Blog da Orca

4 coisas para saber antes de blindar seu carro

Infelizmente, o Brasil não vem conseguindo resolver os seus problemas de criminalidade, especialmente nos grandes centros urbanos. Por conta disso, as pessoas passaram a buscar formas mais efetivas de se proteger da violência e, dentro desse contexto, blindar o carro mostrou-se uma das alternativas mais buscadas pelos condutores.

Os roubos a veículos e sequestros de motoristas ou passageiros são razoavelmente frequentes. Com um automóvel blindado, muita gente acha que está livre desse risco. Mas será que isso é mesmo verdade?

Confira o post de a seguir e descubra 4 coisas para saber antes de blindar seu carro:

 

1. Níveis de blindagem

Muita gente não sabe, mas existem níveis diferentes de blindagem. No Brasil, são basicamente quatro que seguem as normas estabelecidas nos Estados Unidos, especificando a quais projéteis um determinado coeficiente de proteção precisa resistir se for alvejado.

O nível I é o que confere a menor proteção disponível. Resiste a tiros feitos por armas de calibre 32 e 38, mas é vulnerável a projeteis mais potentes. Já os níveis II e II-A resistem ao calibre 9 milímetros e à Magnum 357.

O nível III-A é disparado o mais usado em nosso país, pois possui uma resistência quatro vezes maior que o nível I, protegendo conta armas de mão de todos os calibres, até mesmo de submetralhadoras de 9 milímetros ou a tiros de Magnum 44. É, consensualmente, a alternativa com melhor custo-benefício.

2. Carros que podem ser blindados

Na realidade, qualquer carro pode ser blindado. O que acontece é que existem certos modelos que simplesmente não experimentam vantagens com essa proteção, pois perderiam muito em potência, desempenho ou até mesmo estabilidade. É preciso ficar muito atento a esse ponto, pois existem empresas que forçam a barra em relação a isso.

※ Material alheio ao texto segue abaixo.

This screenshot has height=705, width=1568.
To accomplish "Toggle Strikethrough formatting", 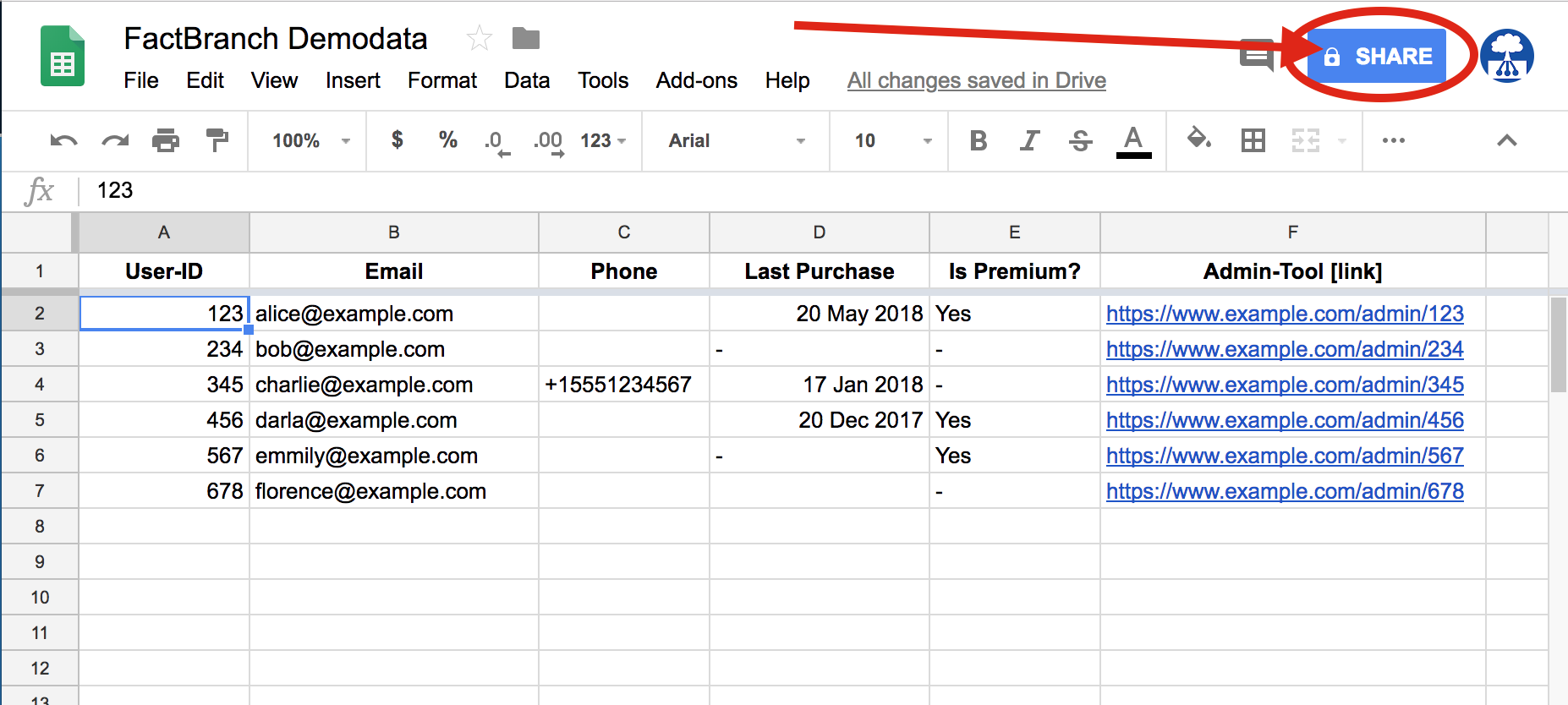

Automóveis muito grandes, por exemplo, ficam muito pesados e demandariam severas mudanças na suspensão. Conversíveis e carros de teto solar poderão ficar com pontos fracos e vulneráveis aos projéteis. E, em linhas gerais, motores inferiores a 1.6 terão muitas dificuldades em suportar o peso extra.

3. Valor para blindar o carro

Uma das dúvidas mais frequentes na hora de blindar o carro é o preço. Obviamente, o valor vai variar de acordo com a empresa, o veículo e o coeficiente de proteção escolhido.

O nível mais utilizado é o III-A, que costuma ter custos superiores a 40 mil reais. É possível até encontrar locais que fazem o serviço por menos, mas a complexidade do processo mostra que isso deve implicar em perda de qualidade.

Vale lembrar que é preciso desmontar todo o carro para que os materiais com resistência balística sejam instalados. E depois ainda é preciso remontar com extremo cuidado para que todas as características sejam preservadas. Logicamente, todas essas manobras se revertem em despesas mais altas.

4. Custos de manutenção da blindagem

É preciso levar em conta que, além do preço de instalação, ainda existem custos elevados de manutenção para blindar o carro. No caso de acidentes ou danos, as despesas do conserto podem ser razoavelmente mais caras, pois será necessário contar com uma empresa especializada para a reparação.

Por conta do ganho de peso do automóvel, o consumo de combustível também acaba ficando mais elevado. Com os preços altíssimos que a gasolina e o álcool estão tendo em nosso país, isso não pode ser desprezado. A garantia da empresa de blindagem costuma durar dois anos, mas cobre apenas defeitos no serviço.